Wednesday, July 29, 2009

Readings: Postethnic America

David Hollinger's Postethnic America seemed an appropriate follow-up to the last reading, as the two works reference one another, and Hollinger's idea appears to flow quite naturally from the [Roediger's] idea of "whiteness studies," which documents how varied European and Middle-eastern "races" came to be considered generically white (only sometimes, as I pointed out before). Hollinger's book is more fascinating reading (shall I say more provocative?) than Roediger's--for an experienced historian. While presumably Roediger is writing to a lay audience, Hollinger is writing to a community of historians, sociologists and ethnographers, in a work that straddles the boundaries of historiography and sociology.
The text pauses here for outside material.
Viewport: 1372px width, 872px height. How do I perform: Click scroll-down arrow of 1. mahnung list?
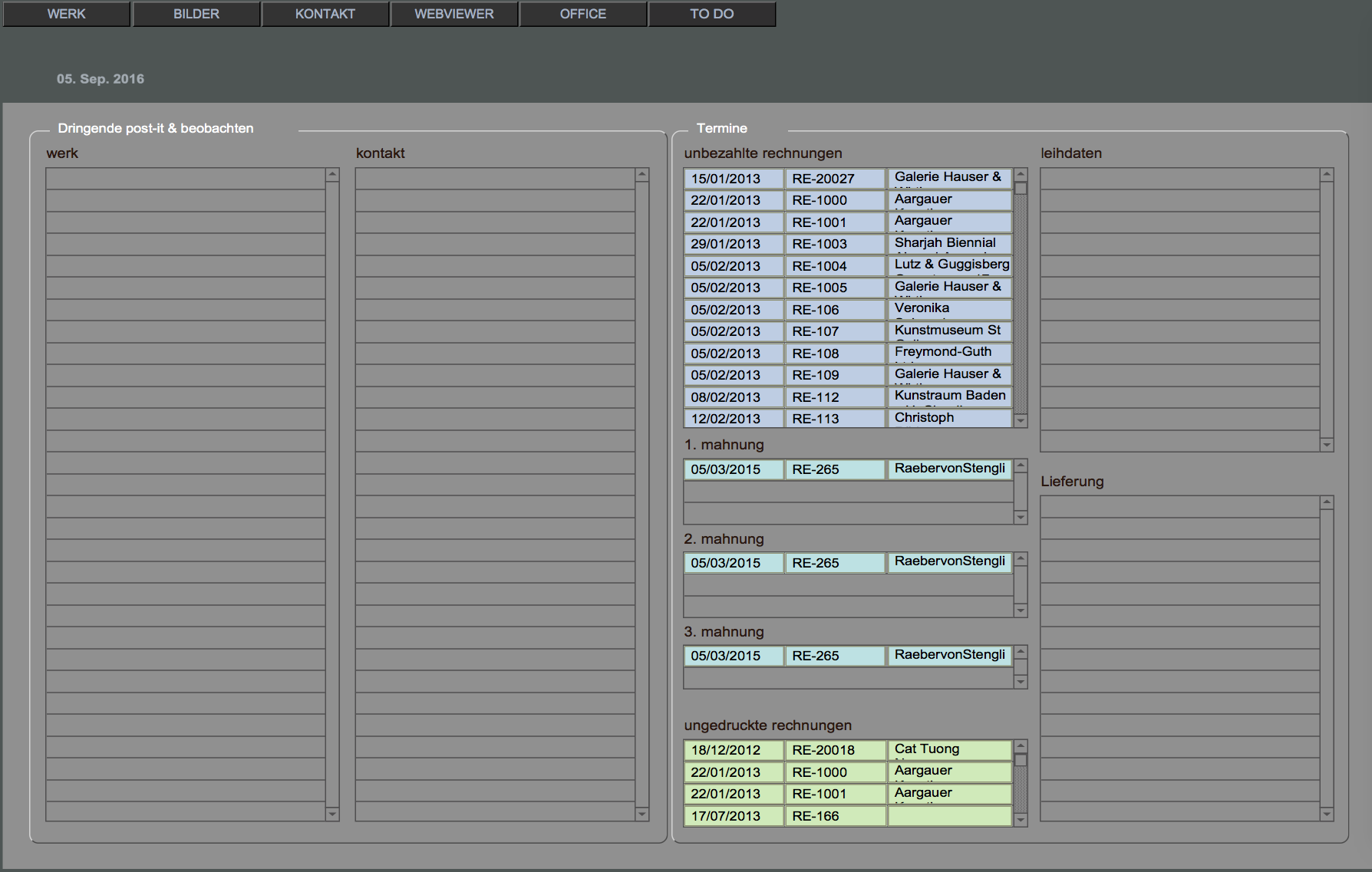coord(1021,518)

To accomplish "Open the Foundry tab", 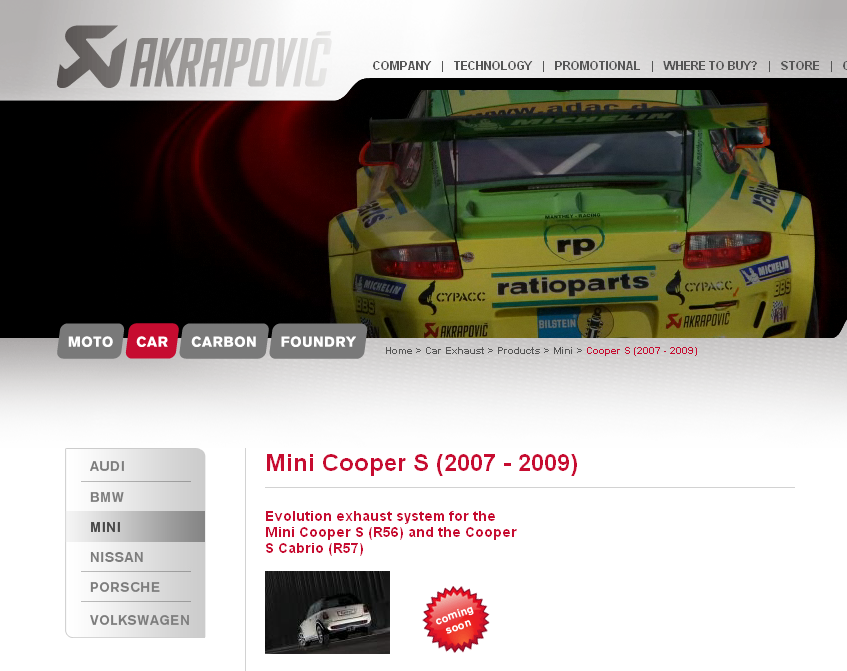I will coord(318,342).
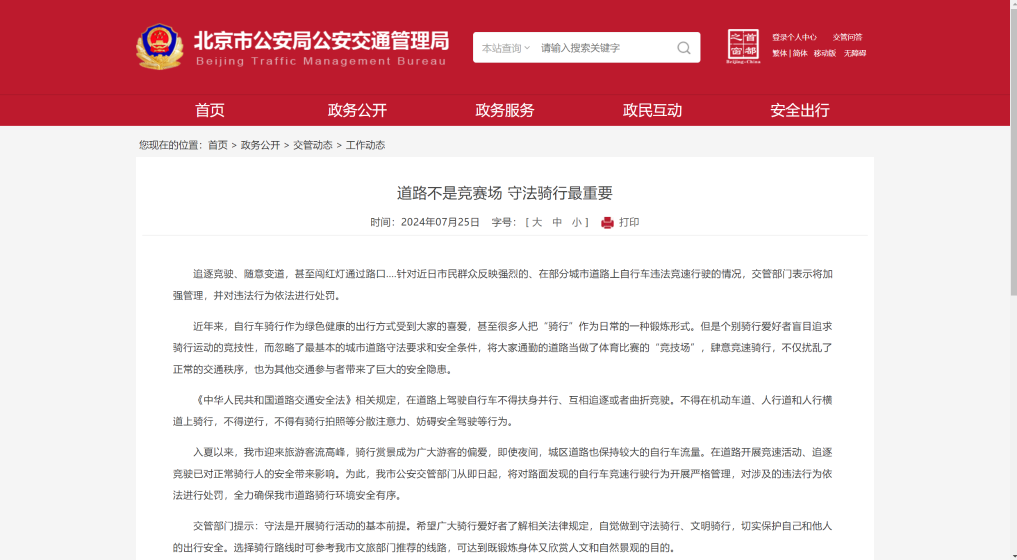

The first part of the book, already 14 years old, covers some familiar ground, though the way he writes it is more interesting. For example, as he talks about Americans' conscious and unconscious choices of "ethno-racial blocs" he writes that Alex Haley's choice (to seek out his African roots as opposed to his Irish ones) is no choice at all--although I think in the intervening years between Roots and now, Haley's choice has become a significantly more real one. Hollinger also (thankfully) talks a little about the different perceptions of ethnicity from the distinctly racial pentagon to a more complex and detailed approach. While it's true that in some situations, people from one "ethno-racial bloc" will not notice or care about the finer distinctions in another, I happen to think no sensitive or intelligent person would fail to try. Do I care about the difference between Dominican and Puerto Rican? Of course! Or about Abenaki vs. Miwok? Sure!

What really grabs you in this book is Hollinger's attempt to trace multiculturalism from its roots (emerging somewhat oddly out of post WWII universalist perspectives) to current (mid-90s) academic infighting about how we should understand or express our multiculturalism, having eschewed ethnocentrism and universalism almost completely. He outlines the universalist concept, and then the emerging "paradigmatic" concept of history (creating a huge objectivity question in the field) and then the beginnings of multiculturalism, coinciding perhaps, with relativism. Hollinger tracks Richard Rorty's progression through stages and incarnations of multiculturalism through to the '90s, effectively showing the sometimes comical twists and turns of the academic perspective as we try to do the right thing by our multiple cultures.

Universalism, the new multiculturalists wrote, was a manifestation of our own Western (and possibly even American) ethnocentrist perspective, and therefore even the hopeful remarks about being one human family that shares the same struggles and emotions are, in fact, false. This led, in the extreme case, to historians, anthropologists and others taking the opposite view--and concluding that we cannot impose our Western/Judeo-Christian ideas of human rights on other cultures. Taken to its full extreme, it creates ethical problems for those of us concerned with the health and quality of life of other human beings, to say nothing of liberty (which, while perhaps a Western idea, has over 5000 years of historical strength as a desired state of being.)

Complicating matters are the cosmopolitan and the pluralist movements before and around multiculturalism, which ask the question, "how do we determine the many groups which are either making up the whole, or which continue to be un-unified parts?" Hollinger's idea of a postethnic society is one where all categories, layers and aspects of identity are in question--and given equal weight. "Consciously and critically locating oneself amid these layers," where everyone has a choice as to how they identify themselves, and without external identification. Rather than wanting to eliminate ethno-identity, Hollinger hopes that ethnicity can be boundary-less, multifaceted, and part of a much larger and more complex picture. Interestingly, this has some of the positive aspects of universalism, combined with a modern interpretation of the cultural pluralist thread.

Hollinger addresses the potential problems innate in the pursuit of a postethnic world, fairly eloquently, and a 2000 postscript was added, tracking some of the changes in thought about multiculturalism and the US at the end of the century. I think--I think!--that in the last nine years, America has made that much more progress towards a non-racial perspective--not because of policy changes, different phrasing of census questions, changes in affirmative action, or anything else like this--but simply because the composition of the United States is changing. The number of "mixed" relationships and blended backgrounds, families with multiple ancestral origins, adoptions outside a specific group, and people who choose to be affiliated with groups that they have little or no blood-tie to--all these are areas of growth. If we continue to silence the undercurrent of hate (which does exist, sadly) perhaps in time that too will fade, like an unused, vestigial organ.